The correct way to eat a cockroach, at least in this corner of northern China, is to fry it not once but twice in a wok of smoking hot oil.

The cockroach, whose innards resemble cottage cheese, has an earthy taste, with a slight twinge of ammonia. But they have become popular in China not for their taste, but for their medicinal benefits.

"They really are a miracle drug," said Liu Yusheng, a professor at the Shandong Agricultural university and the head of Shandong province's Insect Association. "They can cure a number of ailments and they work much faster than other medicine."

For a decade, Mr Wang farmed another type of insect, Eupolyphaga Sinensis, which is also used in Traditional Chinese Medicine.

But in the past two years, the demand for cockroaches has soared, and Mr Wang has switched his entire production to Periplaneta americana, or the American cockroach, a copper-coloured insect that grows to just over an inch and a half.

"These are not the same ones you see in your home, those are German cockroaches," he said. "There are hundreds of species of cockroaches, but only this one has any medicinal value. It is native to Guangdong province."

### SUPPLIED INFORMATION:

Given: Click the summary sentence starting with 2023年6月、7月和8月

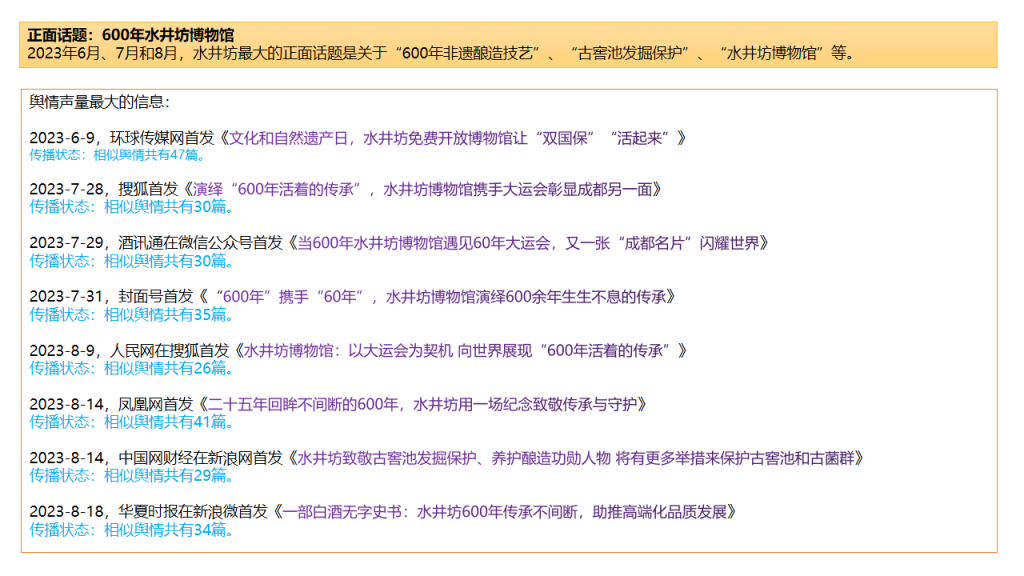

...

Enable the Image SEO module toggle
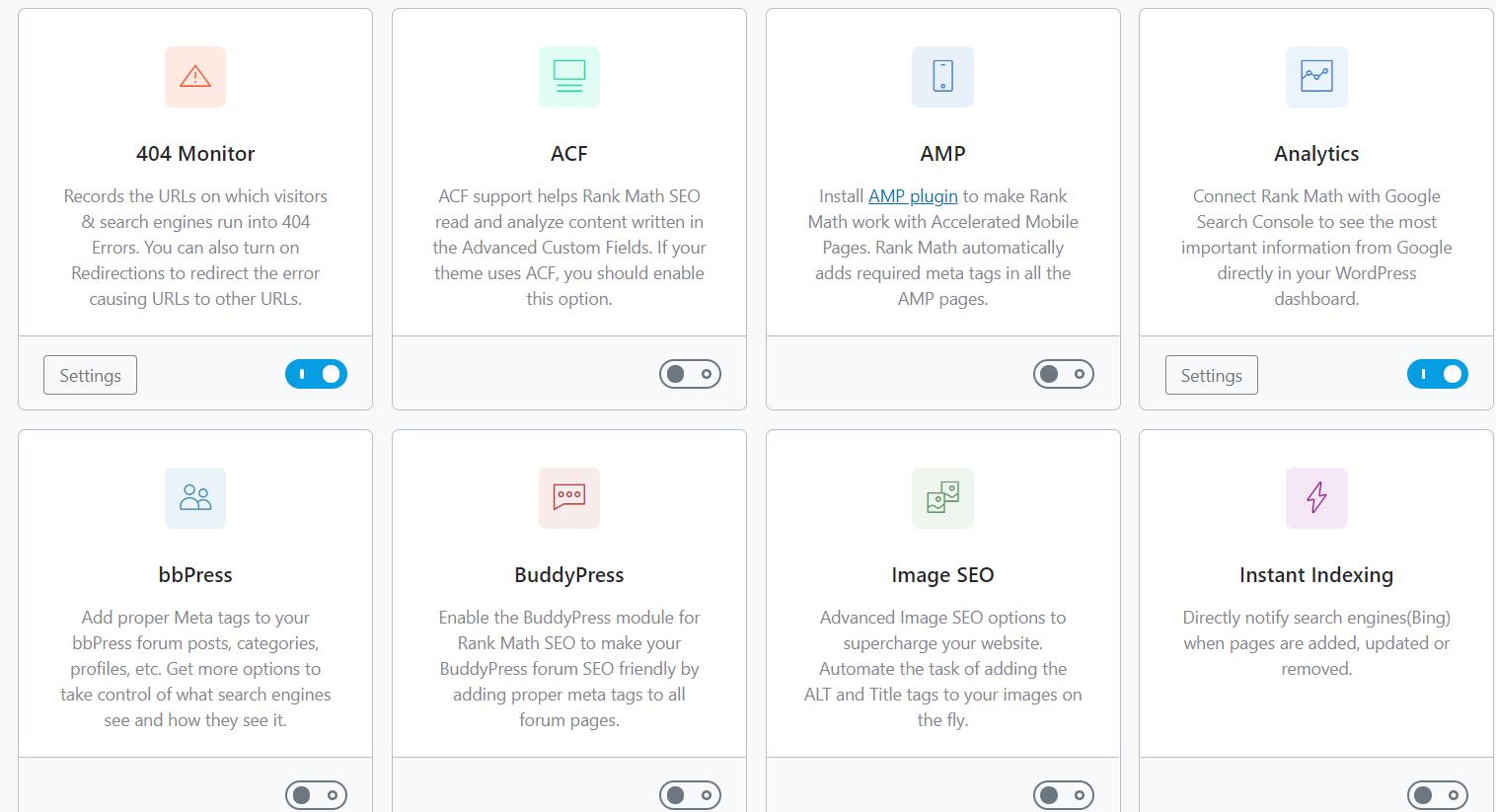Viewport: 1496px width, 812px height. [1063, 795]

### YOUR TASKS:
A. In the text about cockroaches, how many times is a cockroach fried in oil?
B. Rewrite the text about cockroaches between "But in the past" and "and a half.", inclusive, putting "three years" in place of "two years".
C. For each statement, say whether it agrees with the text about cockroaches, and quote the words that decide it: (i) Mr Wang farmed Eupolyphaga Sinensis for a decade. (ii) The cockroaches Mr Wang raises are the same kind people find in their homes. (iii) The American cockroach is native to Guangdong province.

### RESPONSES:
A. Twice.

B.
But in the past three years, the demand for cockroaches has soared, and Mr Wang has switched his entire production to Periplaneta americana, or the American cockroach, a copper-coloured insect that grows to just over an inch and a half.

C.
(i) Yes: "For a decade, Mr Wang farmed another type of insect, Eupolyphaga Sinensis"
(ii) No: "These are not the same ones you see in your home, those are German cockroaches"
(iii) Yes: "It is native to Guangdong province."